— START OF THE DATA —

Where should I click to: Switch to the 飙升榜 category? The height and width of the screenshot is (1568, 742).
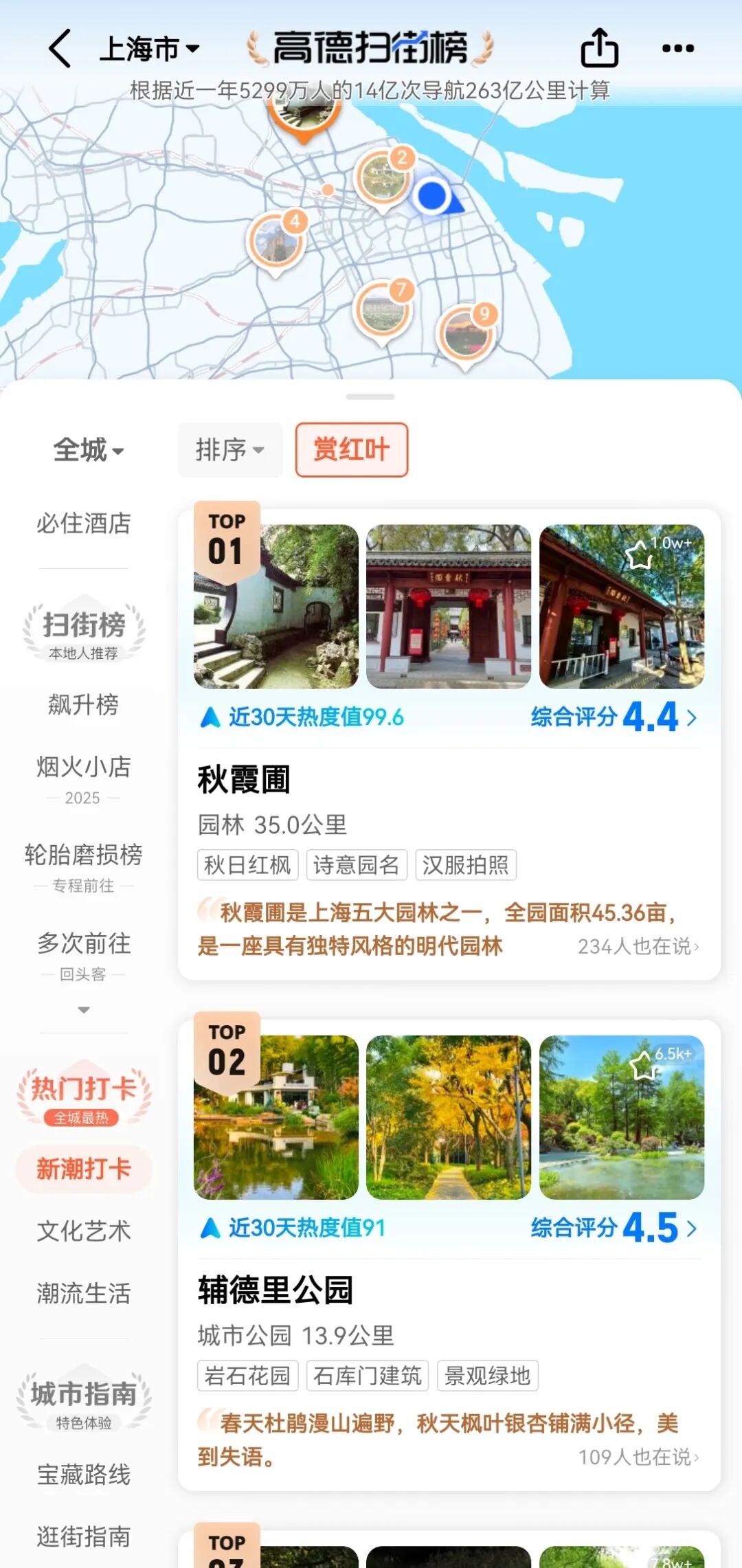(83, 704)
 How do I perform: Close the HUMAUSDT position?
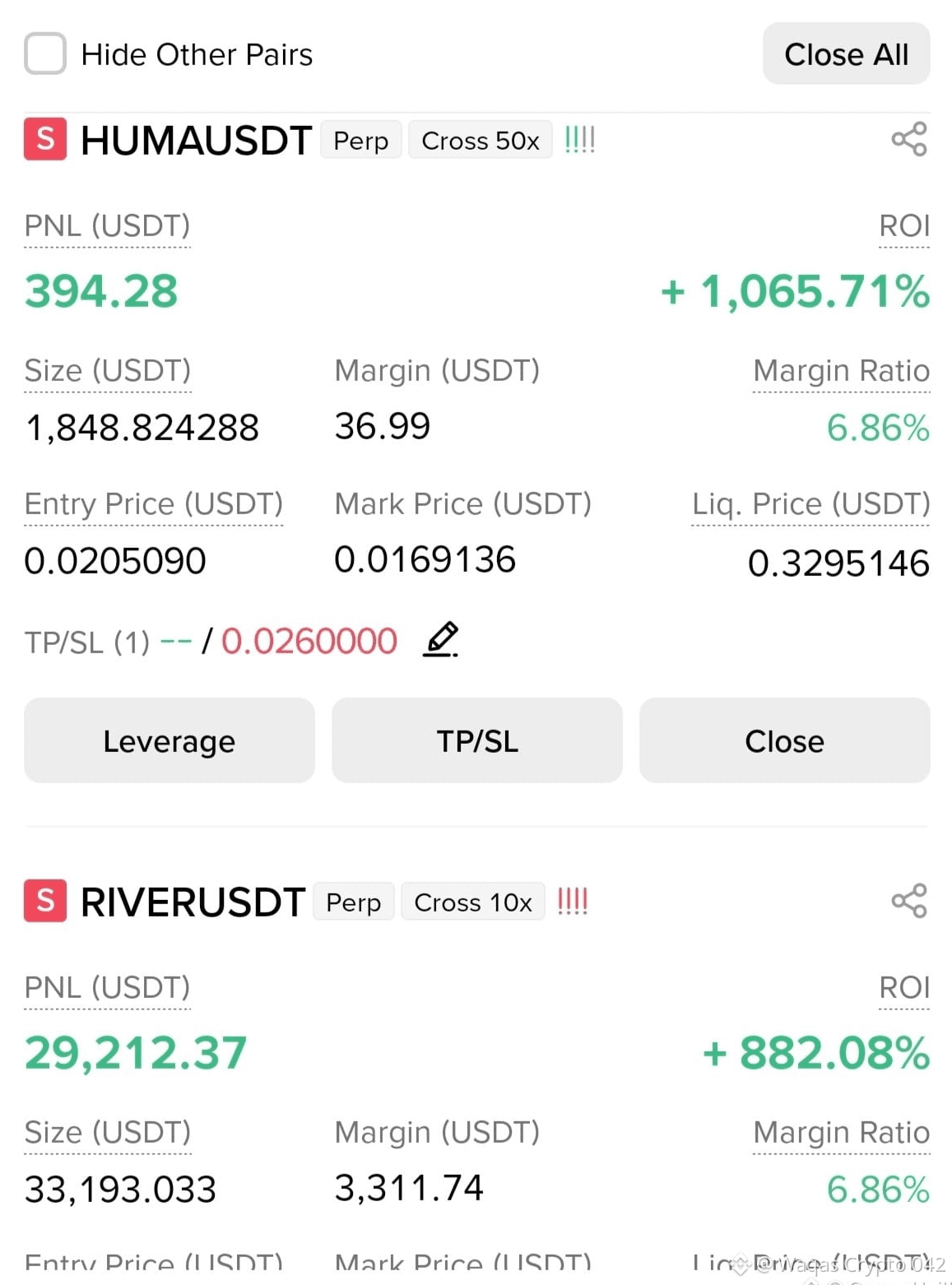click(x=785, y=740)
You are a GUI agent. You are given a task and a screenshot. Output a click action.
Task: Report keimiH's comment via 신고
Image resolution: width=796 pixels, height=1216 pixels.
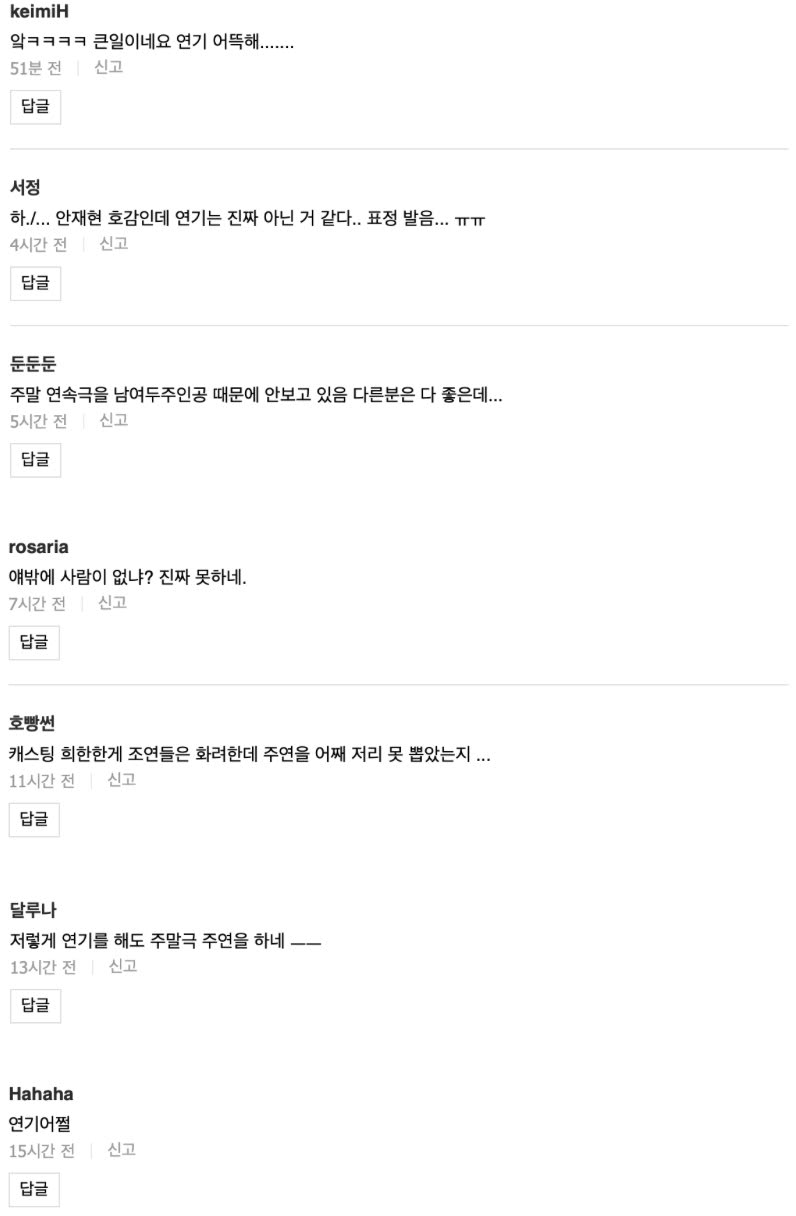point(109,68)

— END OF THE DATA —

| EXERCISE DESCRIPTION |
Rewrite the lines from the one holding "You are a GUI" through the end of the records, inclusive, requests included, and leave out the pictures. Multiply every coordinate in the answers by 1.65 and round each result to a whole number, rounding halves up.

| ANSWER TO THE TASK |
You are a GUI agent. You are given a task and a screenshot. Output a click action.
Task: Report keimiH's comment via 신고
Image resolution: width=796 pixels, height=1216 pixels.
point(180,112)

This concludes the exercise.